We've been having an intersting conversation with clients and internally about the baggage associated with Data Governance.  As much as we (the data people) try, the business thinks it is a necessary, but the commitment, participation, and application of it is considered a burden worth avoiding.  They wonder, "Is this really helping me?"  Even CIOs roll their eyes and have to be chased down when the data governance topic comes up.  They can't even sell it to the business.  

So, the question came up – Do we need to rebrand this? Or worse, do you abandon data governance?

Well, I don't know that I'm convinced that Data Governance needs a new name or brand.  And, with regulatory and security risks it can't be abandoned.  However, what organizaitons need is a framework that is business oriented, not data oriented.  Today, Data Governance is still stuck in the data, even with strong business participation.

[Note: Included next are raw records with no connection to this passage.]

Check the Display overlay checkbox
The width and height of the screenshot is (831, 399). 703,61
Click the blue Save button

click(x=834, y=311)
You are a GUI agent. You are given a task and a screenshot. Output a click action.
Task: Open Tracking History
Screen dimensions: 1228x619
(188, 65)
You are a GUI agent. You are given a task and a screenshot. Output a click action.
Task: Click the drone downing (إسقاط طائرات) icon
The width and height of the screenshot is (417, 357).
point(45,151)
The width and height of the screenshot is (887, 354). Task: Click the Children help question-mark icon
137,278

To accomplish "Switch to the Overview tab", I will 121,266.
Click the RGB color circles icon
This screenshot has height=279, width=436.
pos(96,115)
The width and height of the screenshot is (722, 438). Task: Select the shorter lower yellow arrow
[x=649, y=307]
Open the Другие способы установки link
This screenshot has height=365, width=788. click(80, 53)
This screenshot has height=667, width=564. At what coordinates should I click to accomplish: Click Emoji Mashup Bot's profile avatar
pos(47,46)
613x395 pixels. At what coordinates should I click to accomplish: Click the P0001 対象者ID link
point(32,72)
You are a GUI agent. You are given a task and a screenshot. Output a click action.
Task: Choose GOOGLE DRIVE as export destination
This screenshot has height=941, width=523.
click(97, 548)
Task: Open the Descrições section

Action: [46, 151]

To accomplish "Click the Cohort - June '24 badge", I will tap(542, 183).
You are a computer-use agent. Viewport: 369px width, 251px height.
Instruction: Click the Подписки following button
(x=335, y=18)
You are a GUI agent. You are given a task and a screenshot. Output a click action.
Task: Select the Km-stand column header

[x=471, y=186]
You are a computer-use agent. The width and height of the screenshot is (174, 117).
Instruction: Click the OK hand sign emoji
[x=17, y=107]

Big data is the catalyst.  If you thought your data was challenging before, chaos and messiness takes on a whole other meaning with big data.  Scale now forces us to rethink what we govern, how we govern, and yes, if we govern.  This is to both better manage and govern process-wise, but it also drives us to ask the questions we didn't ask before. Questions about meeting expectations for data over meeting expectations to fit data into systems.

What this means…orient data governance toward data certification.

This is important becasue with data certification you create a seal of approval on the delivered data (reports, dashboards, insights, segments, etc.).  Using the end state of data as the means to create data policies means that data policies and rules for data in systems is in sync with business expectations.  It focuses data governance and makes it effective and meaningful.  For example, when a pharmaceutical company shares data and reports, scientists and business decision makers can see what reports are liked, shared, and frequently read.  This tells the seeker of data and information what is useful and can be trusted because it was vetted by trusted peers.  IT can take this information and infer what data sources are trusted, what data is important, and how it needs to conform to quality standards.  

Data certification isn't just a big data thing, but big data forces us toward a business guided data governance program that answers for the business, "This is what's in it for you."